Source extract:
########################################

Market Trends and Analysis

REC Management: When the Challenge is Allocation, Not Acquisition

The growth of markets and registries for Renewable Energy Certificates (REC) have enabled companies to book and claim large amounts of renewable energy (or simply the environmental attributes) in markets different than the ones they are operating in. For utilities and power producers, the creation and trading of RECs has created new challenges that requires detailed and consistent data: managing RECs for compliance purposes, such as state Renewable Portfolio Standards, and for utilities in particular, ensuring sufficient supply and allocation for renewable energy programs aimed at commercial and industrial customers, whose demand for renewable energy is growing daily.

In addition, the scale and breadth of transactions to manage varies widely–and will only grow as utilities increasingly grow the share of procured and owned renewable energy generation in their portfolios. Managing both compliance risk and customer risk is complicated and increasing, especially as utilities need to maintain data integrity with offerings spanning multiple REC registries.

Utilities and power producers need to plan for how they will manage allocations of RECs to ensure transparency and provide auditable data for their end-customers. Not putting robust reporting in place risks giving customers an inaccurate, or worse incomplete, picture of their carbon footprint from the electricity and RECs they source.

REC Allocation

RECs are traded using a “book and claim” system – where a sustainability claim made by a company is separated from the physical flow of the associated product, and can be sold “bundled” with the energy generated or “unbundled” (i.e., separately). One electron can’t be distinguished from another, so to solve this problem, book and claim systems were developed to allow customers to claim a specific amount of renewable energy and the environmental attributes associated with it. Electricity providers “book” the electricity they have produced in their systems and customers “claim” the environmental benefit of the energy (whether bundled or unbundled with the energy), receiving RECs to prove the purchase.

Utilities can own their generation or procure electricity from others. The more sources and customers they have, the more they need to be able to effectively track and allocate RECs generated from clean energy sources to the parties purchasing them.

########################################

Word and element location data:
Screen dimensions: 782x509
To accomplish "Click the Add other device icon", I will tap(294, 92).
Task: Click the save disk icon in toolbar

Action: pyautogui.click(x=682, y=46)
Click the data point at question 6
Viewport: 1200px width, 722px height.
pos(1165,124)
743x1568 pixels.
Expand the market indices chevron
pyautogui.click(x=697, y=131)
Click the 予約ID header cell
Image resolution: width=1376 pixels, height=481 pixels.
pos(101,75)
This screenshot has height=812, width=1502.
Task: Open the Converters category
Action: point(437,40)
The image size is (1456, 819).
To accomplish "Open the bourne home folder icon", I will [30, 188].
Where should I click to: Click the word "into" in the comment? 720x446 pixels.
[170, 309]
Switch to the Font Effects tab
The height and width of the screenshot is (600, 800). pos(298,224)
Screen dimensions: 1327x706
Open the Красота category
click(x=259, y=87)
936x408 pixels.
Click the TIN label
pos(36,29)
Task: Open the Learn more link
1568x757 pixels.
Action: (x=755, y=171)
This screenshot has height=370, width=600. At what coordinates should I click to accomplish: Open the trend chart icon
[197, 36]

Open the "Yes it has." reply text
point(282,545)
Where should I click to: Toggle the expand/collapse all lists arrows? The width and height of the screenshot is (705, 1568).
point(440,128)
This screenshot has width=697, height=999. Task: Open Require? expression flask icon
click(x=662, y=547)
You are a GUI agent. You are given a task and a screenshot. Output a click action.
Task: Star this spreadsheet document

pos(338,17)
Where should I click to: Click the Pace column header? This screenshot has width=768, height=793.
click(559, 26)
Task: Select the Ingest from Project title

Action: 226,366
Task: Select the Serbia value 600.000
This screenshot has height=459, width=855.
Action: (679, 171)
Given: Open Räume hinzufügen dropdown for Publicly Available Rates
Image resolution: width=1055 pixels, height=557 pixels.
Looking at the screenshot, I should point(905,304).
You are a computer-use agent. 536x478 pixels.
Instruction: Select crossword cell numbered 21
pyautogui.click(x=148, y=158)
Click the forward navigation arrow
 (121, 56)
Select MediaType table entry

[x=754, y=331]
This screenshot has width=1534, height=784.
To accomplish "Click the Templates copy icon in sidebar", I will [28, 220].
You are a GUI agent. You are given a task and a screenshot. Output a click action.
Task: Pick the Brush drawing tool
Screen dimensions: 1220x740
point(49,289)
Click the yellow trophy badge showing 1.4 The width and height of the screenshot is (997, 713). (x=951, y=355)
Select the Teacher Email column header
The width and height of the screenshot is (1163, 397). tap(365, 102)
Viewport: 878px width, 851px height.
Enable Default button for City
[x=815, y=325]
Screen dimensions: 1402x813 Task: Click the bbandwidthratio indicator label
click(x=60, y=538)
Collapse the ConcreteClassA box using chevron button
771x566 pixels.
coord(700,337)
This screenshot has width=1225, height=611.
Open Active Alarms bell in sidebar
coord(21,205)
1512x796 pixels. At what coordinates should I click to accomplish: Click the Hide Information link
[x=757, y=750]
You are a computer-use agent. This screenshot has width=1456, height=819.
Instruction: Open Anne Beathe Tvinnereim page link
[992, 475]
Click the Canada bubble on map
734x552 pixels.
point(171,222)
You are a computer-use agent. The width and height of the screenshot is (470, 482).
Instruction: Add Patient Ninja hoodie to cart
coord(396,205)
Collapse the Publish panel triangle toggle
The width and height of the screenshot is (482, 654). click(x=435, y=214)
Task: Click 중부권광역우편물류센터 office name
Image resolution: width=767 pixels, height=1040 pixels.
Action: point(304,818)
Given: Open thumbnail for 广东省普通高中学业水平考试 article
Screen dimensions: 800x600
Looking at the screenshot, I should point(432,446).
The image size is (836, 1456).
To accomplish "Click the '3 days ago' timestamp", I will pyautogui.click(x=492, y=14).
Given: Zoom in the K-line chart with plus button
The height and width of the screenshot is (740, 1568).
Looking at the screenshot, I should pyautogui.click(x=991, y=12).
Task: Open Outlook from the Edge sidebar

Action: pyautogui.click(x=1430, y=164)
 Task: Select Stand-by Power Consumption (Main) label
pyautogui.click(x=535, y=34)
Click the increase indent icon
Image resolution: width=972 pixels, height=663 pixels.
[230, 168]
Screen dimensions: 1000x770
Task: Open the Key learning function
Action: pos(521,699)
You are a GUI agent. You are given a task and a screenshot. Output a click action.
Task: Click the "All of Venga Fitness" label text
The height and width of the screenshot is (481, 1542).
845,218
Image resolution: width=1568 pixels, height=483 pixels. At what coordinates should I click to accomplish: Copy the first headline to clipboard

########################################

Tasks to carry out:
- a) In the REC article, what do customers receive to prove their purchase of renewable energy?
- b) Rewrite the paragraph of the REC article that begins "RECs are traded using a “book and claim” system" as a short bulleted list, keeping its main facts.
- c) Please reproduce word for word the part of the REC article that opens with the words containing "Market Trends and" and closes with "is growing daily.".

Solutions in order:
- a) They receive RECs.

- b)
- RECs are traded through a "book and claim" system, in which a company's sustainability claim is separated from the physical flow of the associated product.
- RECs can be sold "bundled" with the generated energy or "unbundled," meaning separately.
- Because one electron can't be distinguished from another, these systems let customers claim a specific amount of renewable energy and its environmental attributes.
- Electricity providers "book" the electricity they have produced in their systems.
- Customers "claim" the environmental benefit of that energy and receive RECs to prove the purchase.

- c)
Market Trends and Analysis

REC Management: When the Challenge is Allocation, Not Acquisition

The growth of markets and registries for Renewable Energy Certificates (REC) have enabled companies to book and claim large amounts of renewable energy (or simply the environmental attributes) in markets different than the ones they are operating in. For utilities and power producers, the creation and trading of RECs has created new challenges that requires detailed and consistent data: managing RECs for compliance purposes, such as state Renewable Portfolio Standards, and for utilities in particular, ensuring sufficient supply and allocation for renewable energy programs aimed at commercial and industrial customers, whose demand for renewable energy is growing daily.